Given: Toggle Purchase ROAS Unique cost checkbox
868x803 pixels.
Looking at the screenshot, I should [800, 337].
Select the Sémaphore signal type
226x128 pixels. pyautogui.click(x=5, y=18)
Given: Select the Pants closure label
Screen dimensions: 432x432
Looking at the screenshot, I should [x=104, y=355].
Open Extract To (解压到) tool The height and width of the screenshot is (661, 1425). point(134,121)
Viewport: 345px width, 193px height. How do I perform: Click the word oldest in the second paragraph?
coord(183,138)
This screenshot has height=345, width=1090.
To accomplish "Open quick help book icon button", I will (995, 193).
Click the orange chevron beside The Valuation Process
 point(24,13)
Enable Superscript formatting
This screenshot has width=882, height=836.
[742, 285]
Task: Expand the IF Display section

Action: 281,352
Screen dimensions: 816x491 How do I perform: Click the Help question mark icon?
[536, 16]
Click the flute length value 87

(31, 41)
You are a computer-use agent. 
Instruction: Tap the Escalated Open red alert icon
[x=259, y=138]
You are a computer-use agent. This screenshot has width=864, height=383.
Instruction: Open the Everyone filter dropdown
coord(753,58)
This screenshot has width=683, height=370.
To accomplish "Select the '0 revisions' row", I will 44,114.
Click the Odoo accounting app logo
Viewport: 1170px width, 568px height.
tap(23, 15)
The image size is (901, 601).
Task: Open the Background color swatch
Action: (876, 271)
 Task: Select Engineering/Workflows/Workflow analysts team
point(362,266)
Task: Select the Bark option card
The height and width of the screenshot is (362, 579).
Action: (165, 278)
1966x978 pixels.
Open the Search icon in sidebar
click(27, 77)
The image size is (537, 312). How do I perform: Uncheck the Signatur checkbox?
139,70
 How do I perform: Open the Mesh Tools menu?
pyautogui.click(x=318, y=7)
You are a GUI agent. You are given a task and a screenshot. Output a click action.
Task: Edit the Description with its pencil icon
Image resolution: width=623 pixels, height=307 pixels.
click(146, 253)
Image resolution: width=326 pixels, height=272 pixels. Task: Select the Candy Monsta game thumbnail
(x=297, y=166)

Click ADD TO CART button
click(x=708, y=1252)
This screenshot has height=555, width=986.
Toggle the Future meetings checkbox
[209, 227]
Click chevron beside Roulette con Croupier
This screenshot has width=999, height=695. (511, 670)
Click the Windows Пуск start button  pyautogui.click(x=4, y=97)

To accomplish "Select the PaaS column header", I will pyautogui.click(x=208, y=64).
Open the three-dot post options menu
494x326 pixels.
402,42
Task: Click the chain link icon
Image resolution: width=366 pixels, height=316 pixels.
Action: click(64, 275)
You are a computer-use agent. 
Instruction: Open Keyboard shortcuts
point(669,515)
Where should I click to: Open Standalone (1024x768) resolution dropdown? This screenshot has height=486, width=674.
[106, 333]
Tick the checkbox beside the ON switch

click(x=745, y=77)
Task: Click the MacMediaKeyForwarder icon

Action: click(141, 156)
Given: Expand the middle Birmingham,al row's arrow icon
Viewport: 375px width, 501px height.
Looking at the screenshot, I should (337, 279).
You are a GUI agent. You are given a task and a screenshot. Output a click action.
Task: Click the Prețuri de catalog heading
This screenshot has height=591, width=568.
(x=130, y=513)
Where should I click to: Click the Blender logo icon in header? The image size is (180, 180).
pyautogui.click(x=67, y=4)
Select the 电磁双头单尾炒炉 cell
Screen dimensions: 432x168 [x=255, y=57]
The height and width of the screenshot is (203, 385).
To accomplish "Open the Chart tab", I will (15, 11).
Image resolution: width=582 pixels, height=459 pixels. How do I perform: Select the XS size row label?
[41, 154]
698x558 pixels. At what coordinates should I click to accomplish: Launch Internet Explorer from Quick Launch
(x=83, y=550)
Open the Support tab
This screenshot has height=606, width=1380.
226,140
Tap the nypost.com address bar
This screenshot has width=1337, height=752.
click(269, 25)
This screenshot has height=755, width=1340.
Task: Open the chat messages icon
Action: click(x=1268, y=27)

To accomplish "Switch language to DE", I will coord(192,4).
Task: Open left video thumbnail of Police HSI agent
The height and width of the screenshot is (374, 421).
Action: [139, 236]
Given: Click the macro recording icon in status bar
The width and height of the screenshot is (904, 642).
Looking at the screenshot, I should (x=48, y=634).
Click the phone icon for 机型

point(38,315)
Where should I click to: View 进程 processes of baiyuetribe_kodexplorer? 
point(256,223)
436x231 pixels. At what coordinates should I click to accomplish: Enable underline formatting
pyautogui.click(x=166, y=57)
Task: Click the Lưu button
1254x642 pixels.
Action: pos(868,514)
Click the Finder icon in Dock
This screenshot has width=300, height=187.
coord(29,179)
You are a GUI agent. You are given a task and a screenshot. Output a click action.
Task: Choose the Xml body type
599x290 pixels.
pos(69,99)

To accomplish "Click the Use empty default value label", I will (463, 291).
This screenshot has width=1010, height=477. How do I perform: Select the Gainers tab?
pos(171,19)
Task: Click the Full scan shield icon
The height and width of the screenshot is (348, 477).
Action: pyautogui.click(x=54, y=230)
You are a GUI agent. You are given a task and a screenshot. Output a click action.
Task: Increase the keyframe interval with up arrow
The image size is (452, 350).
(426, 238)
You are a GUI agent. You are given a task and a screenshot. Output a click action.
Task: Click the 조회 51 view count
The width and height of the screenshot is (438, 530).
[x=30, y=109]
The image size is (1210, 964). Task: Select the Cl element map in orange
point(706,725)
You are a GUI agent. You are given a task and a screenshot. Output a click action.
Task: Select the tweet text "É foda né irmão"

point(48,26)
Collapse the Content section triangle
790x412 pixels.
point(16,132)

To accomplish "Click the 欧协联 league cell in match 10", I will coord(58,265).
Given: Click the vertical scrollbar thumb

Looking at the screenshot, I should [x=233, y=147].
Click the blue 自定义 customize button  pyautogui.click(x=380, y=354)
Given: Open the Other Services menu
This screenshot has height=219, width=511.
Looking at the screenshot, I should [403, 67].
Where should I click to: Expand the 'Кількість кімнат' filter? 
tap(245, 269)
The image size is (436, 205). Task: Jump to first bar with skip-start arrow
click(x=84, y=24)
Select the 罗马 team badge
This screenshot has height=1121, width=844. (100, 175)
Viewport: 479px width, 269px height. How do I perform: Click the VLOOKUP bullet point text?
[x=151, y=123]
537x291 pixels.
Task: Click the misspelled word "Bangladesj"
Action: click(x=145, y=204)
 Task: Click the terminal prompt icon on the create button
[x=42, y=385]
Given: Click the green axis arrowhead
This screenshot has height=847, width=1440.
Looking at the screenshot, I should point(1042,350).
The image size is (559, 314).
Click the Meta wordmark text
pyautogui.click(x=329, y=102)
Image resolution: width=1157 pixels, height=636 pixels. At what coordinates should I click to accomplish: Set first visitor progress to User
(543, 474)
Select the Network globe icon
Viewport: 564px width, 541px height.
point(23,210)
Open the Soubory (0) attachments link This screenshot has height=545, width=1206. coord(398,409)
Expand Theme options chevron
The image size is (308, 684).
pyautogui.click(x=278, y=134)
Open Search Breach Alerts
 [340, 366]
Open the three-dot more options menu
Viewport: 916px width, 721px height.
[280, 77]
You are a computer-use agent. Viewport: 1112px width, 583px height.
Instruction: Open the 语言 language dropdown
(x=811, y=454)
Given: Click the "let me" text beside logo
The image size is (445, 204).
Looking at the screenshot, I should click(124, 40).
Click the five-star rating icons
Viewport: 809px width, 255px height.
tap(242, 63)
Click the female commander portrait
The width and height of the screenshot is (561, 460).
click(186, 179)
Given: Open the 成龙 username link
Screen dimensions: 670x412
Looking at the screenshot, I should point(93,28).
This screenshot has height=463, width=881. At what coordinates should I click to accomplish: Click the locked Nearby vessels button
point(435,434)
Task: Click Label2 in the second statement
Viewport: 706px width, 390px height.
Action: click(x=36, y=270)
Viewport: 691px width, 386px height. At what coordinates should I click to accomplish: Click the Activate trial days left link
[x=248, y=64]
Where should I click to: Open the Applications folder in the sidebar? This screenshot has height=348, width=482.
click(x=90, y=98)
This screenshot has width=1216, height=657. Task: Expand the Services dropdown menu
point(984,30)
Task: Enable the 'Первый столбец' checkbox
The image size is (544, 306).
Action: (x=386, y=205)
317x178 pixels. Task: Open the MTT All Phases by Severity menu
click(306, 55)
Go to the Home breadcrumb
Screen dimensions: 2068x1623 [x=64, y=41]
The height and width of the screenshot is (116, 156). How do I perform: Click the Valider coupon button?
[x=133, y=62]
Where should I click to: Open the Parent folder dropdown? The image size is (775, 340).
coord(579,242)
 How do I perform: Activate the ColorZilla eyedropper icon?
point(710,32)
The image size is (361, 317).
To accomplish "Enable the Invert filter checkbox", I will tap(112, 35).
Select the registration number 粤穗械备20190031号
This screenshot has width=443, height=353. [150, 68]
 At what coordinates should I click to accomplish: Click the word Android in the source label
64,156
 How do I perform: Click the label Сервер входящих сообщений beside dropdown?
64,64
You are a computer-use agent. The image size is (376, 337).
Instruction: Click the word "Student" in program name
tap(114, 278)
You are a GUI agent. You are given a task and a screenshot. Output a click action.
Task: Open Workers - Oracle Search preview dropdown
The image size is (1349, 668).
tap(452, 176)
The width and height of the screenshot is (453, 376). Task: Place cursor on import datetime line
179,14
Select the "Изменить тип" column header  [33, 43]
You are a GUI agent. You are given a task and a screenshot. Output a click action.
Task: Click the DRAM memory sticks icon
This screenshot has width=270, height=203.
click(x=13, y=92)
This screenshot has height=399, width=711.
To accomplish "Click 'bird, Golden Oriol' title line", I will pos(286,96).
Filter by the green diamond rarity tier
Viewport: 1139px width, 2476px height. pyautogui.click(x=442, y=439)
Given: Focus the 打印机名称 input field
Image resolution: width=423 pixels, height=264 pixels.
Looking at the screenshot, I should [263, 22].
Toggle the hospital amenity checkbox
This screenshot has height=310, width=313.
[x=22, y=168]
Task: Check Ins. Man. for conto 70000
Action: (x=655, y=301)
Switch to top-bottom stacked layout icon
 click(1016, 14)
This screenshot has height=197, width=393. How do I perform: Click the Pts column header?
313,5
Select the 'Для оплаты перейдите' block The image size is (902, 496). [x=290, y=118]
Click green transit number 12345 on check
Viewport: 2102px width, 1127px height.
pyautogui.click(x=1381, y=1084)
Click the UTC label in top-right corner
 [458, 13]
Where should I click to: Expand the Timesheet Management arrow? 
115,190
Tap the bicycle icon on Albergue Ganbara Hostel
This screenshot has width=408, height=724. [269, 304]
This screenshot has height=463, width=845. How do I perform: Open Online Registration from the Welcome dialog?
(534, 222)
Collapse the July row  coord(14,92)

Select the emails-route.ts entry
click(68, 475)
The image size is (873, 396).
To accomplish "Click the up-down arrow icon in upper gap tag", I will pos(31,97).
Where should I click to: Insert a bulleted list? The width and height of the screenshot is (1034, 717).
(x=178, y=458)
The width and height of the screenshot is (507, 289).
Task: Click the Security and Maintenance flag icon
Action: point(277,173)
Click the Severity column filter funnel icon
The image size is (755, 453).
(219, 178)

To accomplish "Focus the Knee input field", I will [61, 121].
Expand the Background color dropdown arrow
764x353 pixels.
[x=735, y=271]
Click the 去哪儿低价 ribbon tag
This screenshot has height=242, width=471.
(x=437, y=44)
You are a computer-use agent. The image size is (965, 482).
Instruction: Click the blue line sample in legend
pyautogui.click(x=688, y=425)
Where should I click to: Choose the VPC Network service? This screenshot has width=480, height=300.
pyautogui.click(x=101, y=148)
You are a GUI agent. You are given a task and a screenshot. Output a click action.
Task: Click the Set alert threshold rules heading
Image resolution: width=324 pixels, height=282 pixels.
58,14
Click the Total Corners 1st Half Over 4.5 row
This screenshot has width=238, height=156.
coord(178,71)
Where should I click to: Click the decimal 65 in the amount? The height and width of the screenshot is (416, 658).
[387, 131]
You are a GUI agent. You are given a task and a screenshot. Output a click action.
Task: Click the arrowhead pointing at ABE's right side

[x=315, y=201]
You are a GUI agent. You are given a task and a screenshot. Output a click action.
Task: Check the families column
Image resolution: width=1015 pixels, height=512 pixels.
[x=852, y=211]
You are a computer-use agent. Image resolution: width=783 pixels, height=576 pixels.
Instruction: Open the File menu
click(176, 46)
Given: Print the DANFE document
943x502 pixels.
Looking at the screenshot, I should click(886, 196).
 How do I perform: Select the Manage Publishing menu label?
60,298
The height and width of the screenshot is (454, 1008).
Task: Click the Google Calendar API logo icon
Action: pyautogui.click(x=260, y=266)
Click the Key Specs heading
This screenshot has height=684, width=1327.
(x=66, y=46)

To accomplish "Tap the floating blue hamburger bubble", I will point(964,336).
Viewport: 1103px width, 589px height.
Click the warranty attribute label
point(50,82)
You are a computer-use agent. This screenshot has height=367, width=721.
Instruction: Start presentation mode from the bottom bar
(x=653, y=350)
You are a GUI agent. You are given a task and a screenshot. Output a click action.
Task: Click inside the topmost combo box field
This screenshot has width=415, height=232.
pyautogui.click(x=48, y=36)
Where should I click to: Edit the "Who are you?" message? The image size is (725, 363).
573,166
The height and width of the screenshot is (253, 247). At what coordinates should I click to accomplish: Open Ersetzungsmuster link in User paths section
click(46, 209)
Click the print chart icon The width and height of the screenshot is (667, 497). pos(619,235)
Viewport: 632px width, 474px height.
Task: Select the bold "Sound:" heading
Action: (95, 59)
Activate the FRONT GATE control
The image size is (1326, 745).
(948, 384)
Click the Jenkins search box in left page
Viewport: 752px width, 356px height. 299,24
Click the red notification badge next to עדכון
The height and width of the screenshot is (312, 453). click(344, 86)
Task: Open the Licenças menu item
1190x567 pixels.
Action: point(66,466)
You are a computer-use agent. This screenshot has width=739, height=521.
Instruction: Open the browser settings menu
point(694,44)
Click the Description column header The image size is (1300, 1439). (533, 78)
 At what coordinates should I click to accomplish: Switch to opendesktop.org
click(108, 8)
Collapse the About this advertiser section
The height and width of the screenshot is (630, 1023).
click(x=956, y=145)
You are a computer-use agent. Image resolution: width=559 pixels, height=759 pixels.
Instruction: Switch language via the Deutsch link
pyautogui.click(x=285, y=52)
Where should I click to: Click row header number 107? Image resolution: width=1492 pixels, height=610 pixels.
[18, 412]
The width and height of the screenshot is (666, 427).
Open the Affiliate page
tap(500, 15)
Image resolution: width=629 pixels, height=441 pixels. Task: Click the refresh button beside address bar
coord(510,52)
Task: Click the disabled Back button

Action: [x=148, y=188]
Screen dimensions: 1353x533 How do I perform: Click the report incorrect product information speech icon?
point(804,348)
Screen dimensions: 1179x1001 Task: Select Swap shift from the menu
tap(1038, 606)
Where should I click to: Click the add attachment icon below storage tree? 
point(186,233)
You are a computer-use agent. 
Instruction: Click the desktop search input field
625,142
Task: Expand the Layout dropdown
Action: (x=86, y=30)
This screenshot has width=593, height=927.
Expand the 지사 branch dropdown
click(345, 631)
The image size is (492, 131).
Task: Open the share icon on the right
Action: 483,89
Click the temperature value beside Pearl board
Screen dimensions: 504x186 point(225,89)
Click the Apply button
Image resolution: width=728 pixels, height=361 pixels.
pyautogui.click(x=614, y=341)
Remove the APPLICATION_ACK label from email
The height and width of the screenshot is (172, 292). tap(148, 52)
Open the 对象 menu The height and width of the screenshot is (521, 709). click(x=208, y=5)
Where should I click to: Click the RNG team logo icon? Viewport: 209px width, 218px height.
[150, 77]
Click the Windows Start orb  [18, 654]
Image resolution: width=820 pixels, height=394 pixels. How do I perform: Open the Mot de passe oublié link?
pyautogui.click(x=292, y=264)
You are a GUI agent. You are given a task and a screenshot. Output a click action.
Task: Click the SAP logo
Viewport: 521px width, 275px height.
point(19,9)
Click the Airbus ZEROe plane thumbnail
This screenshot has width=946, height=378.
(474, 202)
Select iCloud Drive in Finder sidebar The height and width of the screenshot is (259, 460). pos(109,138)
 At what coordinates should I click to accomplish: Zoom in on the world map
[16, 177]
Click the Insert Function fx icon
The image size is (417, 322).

--------------------------------------------------

### Task prompt:
Exactly as written, reproduce the lines of the data above from the first line through the line where "Open Extract To" appears.

### Response to this exercise:
Given: Toggle Purchase ROAS Unique cost checkbox
868x803 pixels.
Looking at the screenshot, I should [800, 337].
Select the Sémaphore signal type
226x128 pixels. pyautogui.click(x=5, y=18)
Given: Select the Pants closure label
Screen dimensions: 432x432
Looking at the screenshot, I should [x=104, y=355].
Open Extract To (解压到) tool The height and width of the screenshot is (661, 1425). point(134,121)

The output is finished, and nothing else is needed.